PHARMACOLOGIC DISPOSITION OF INOSINE DIALDEHYDE (NSC-118994) IN MICE, RATS, DOGS, AND MONKEYS

Abstract

The pharmacologic disposition of the antitumor agent inosine dialdehyde (IdA) was studied in mice, rats, dogs and monkeys. 14C-IdA was utilized to follow plasma and tissue levels and patterns of excretion. Plasma radioactivity curves were multiphasic with an initial rapid component (half-life = 12-18 min) followed by a slower decline (half-life = approximately 3 days). As time progressed after injection, an increasing fraction of the total plasma radioactivity was associated with plasma proteins and was trichloroacetic acid (TCA) insoluble. IdA interacts extensively with proteins and small molecules in vivo and in vitro, forming complexes that do not dissociate under physiologic conditions.

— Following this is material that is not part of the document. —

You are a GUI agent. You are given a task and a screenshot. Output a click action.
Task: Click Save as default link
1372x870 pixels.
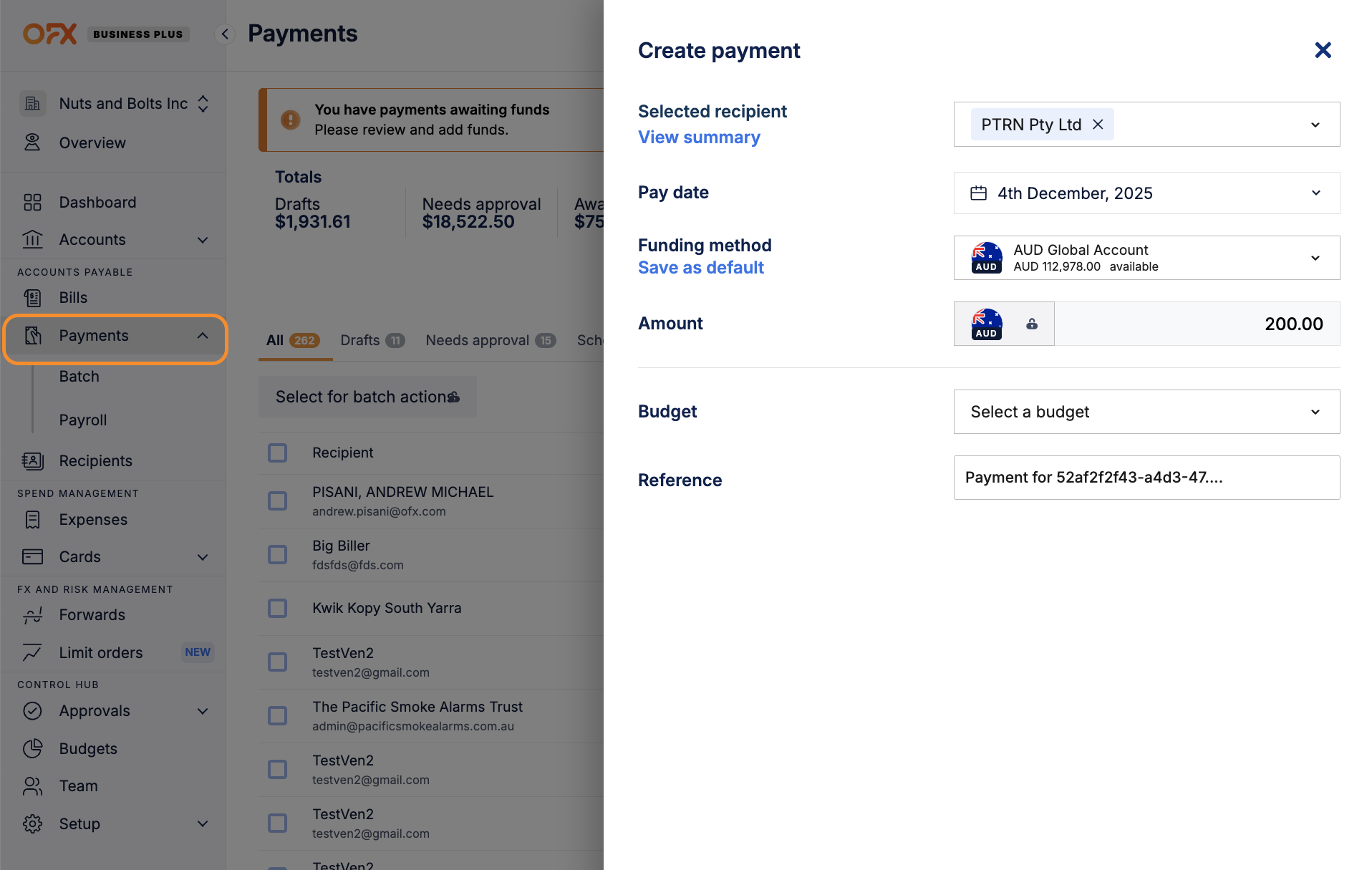700,268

The pharmacologic disposition of IdA is dependent on the relative extent of IdA interaction with protein macromolecules vs. small transportable molecules. The major route of excretion was urinary with > 50% of the dose excreted during the first 24 h after i.v. administration in all species studied. IdA was recovered in the urine as complexes with urine constituents. There was no preferential uptake of IdA by any organ. All radioactivity remaining 24 h after IdA administration was associated with plasma and cellular proteins and was nondialyzable and TCA insoluble. IdA was not a substrate for aldehyde oxidase and did not inhibit the activity of this enzyme.